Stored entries
----
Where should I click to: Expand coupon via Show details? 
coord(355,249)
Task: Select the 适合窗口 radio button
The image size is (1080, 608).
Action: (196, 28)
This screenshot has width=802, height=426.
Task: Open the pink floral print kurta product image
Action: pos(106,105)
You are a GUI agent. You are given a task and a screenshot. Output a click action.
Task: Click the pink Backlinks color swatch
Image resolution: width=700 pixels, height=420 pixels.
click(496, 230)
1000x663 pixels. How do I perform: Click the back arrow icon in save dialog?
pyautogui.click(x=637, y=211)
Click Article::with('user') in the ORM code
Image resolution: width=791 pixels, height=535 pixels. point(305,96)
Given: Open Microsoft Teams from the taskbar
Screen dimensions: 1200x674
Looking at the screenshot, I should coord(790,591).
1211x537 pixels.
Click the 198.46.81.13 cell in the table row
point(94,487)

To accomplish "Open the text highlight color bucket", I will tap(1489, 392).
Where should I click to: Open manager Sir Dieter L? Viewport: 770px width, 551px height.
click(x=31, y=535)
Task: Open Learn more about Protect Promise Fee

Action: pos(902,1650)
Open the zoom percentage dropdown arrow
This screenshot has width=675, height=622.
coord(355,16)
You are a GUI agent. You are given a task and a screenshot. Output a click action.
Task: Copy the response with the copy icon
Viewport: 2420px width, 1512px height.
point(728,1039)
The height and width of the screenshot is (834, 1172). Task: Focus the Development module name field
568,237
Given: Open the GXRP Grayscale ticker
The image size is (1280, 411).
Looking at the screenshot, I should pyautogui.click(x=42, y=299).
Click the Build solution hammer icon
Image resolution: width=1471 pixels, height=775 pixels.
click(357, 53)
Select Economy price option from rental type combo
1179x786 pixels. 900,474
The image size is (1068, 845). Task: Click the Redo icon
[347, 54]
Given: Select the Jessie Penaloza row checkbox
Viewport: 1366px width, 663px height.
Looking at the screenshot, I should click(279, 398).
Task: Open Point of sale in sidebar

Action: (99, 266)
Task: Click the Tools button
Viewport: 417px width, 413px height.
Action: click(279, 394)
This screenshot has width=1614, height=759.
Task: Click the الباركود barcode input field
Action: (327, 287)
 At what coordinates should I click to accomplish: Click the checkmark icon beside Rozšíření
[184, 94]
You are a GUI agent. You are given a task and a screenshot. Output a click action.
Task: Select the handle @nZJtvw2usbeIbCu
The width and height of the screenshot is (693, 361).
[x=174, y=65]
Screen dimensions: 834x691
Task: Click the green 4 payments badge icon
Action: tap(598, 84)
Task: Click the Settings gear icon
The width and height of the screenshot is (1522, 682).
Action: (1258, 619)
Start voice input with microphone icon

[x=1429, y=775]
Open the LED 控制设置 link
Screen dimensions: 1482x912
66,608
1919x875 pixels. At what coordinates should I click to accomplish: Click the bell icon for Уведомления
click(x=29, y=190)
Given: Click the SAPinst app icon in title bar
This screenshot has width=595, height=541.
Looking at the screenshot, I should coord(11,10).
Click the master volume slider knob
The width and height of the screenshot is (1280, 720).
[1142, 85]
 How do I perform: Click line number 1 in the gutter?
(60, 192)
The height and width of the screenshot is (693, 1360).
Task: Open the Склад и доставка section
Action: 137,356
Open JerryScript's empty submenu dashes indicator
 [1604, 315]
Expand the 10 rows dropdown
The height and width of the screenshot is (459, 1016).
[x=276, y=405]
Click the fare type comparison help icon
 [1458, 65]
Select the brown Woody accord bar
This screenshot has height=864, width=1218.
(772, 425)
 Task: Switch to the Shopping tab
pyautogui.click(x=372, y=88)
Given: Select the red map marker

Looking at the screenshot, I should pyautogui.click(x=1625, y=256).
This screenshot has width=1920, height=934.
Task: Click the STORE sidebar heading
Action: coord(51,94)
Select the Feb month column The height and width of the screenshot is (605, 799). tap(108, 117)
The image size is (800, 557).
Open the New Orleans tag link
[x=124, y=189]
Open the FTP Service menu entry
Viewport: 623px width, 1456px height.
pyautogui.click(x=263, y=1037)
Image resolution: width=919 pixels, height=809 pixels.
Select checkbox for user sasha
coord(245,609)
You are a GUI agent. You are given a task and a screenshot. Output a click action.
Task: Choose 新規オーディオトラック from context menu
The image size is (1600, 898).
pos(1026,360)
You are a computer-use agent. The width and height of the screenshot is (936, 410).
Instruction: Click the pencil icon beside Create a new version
----
• _Description of the task_: Write out the data once more, word for word.

• _Task output_:
Where should I click to: Expand coupon via Show details? 
coord(355,249)
Task: Select the 适合窗口 radio button
The image size is (1080, 608).
Action: (196, 28)
This screenshot has width=802, height=426.
Task: Open the pink floral print kurta product image
Action: pos(106,105)
You are a GUI agent. You are given a task and a screenshot. Output a click action.
Task: Click the pink Backlinks color swatch
Image resolution: width=700 pixels, height=420 pixels.
click(496, 230)
1000x663 pixels. How do I perform: Click the back arrow icon in save dialog?
pyautogui.click(x=637, y=211)
Click Article::with('user') in the ORM code
Image resolution: width=791 pixels, height=535 pixels. point(305,96)
Given: Open Microsoft Teams from the taskbar
Screen dimensions: 1200x674
Looking at the screenshot, I should coord(790,591).
1211x537 pixels.
Click the 198.46.81.13 cell in the table row
point(94,487)

To accomplish "Open the text highlight color bucket", I will tap(1489, 392).
Where should I click to: Open manager Sir Dieter L? Viewport: 770px width, 551px height.
click(x=31, y=535)
Task: Open Learn more about Protect Promise Fee

Action: pos(902,1650)
Open the zoom percentage dropdown arrow
This screenshot has width=675, height=622.
coord(355,16)
You are a GUI agent. You are given a task and a screenshot. Output a click action.
Task: Copy the response with the copy icon
Viewport: 2420px width, 1512px height.
point(728,1039)
The height and width of the screenshot is (834, 1172). Task: Focus the Development module name field
568,237
Given: Open the GXRP Grayscale ticker
The image size is (1280, 411).
Looking at the screenshot, I should pyautogui.click(x=42, y=299).
Click the Build solution hammer icon
Image resolution: width=1471 pixels, height=775 pixels.
click(357, 53)
Select Economy price option from rental type combo
1179x786 pixels. 900,474
The image size is (1068, 845). Task: Click the Redo icon
[347, 54]
Given: Select the Jessie Penaloza row checkbox
Viewport: 1366px width, 663px height.
Looking at the screenshot, I should click(279, 398).
Task: Open Point of sale in sidebar

Action: (99, 266)
Task: Click the Tools button
Viewport: 417px width, 413px height.
Action: click(279, 394)
This screenshot has width=1614, height=759.
Task: Click the الباركود barcode input field
Action: (327, 287)
 At what coordinates should I click to accomplish: Click the checkmark icon beside Rozšíření
[184, 94]
You are a GUI agent. You are given a task and a screenshot. Output a click action.
Task: Select the handle @nZJtvw2usbeIbCu
The width and height of the screenshot is (693, 361).
[x=174, y=65]
Screen dimensions: 834x691
Task: Click the green 4 payments badge icon
Action: tap(598, 84)
Task: Click the Settings gear icon
The width and height of the screenshot is (1522, 682).
Action: (1258, 619)
Start voice input with microphone icon

[x=1429, y=775]
Open the LED 控制设置 link
Screen dimensions: 1482x912
66,608
1919x875 pixels. At what coordinates should I click to accomplish: Click the bell icon for Уведомления
click(x=29, y=190)
Given: Click the SAPinst app icon in title bar
This screenshot has width=595, height=541.
Looking at the screenshot, I should coord(11,10).
Click the master volume slider knob
The width and height of the screenshot is (1280, 720).
[1142, 85]
 How do I perform: Click line number 1 in the gutter?
(60, 192)
The height and width of the screenshot is (693, 1360).
Task: Open the Склад и доставка section
Action: 137,356
Open JerryScript's empty submenu dashes indicator
 [1604, 315]
Expand the 10 rows dropdown
The height and width of the screenshot is (459, 1016).
[x=276, y=405]
Click the fare type comparison help icon
 [1458, 65]
Select the brown Woody accord bar
This screenshot has height=864, width=1218.
(772, 425)
 Task: Switch to the Shopping tab
pyautogui.click(x=372, y=88)
Given: Select the red map marker

Looking at the screenshot, I should pyautogui.click(x=1625, y=256).
This screenshot has width=1920, height=934.
Task: Click the STORE sidebar heading
Action: coord(51,94)
Select the Feb month column The height and width of the screenshot is (605, 799). tap(108, 117)
The image size is (800, 557).
Open the New Orleans tag link
[x=124, y=189]
Open the FTP Service menu entry
Viewport: 623px width, 1456px height.
pyautogui.click(x=263, y=1037)
Image resolution: width=919 pixels, height=809 pixels.
Select checkbox for user sasha
coord(245,609)
You are a GUI agent. You are given a task and a screenshot. Output a click action.
Task: Choose 新規オーディオトラック from context menu
The image size is (1600, 898).
pos(1026,360)
You are a computer-use agent. The width and height of the screenshot is (936, 410).
Instruction: Click the pencil icon beside Create a new version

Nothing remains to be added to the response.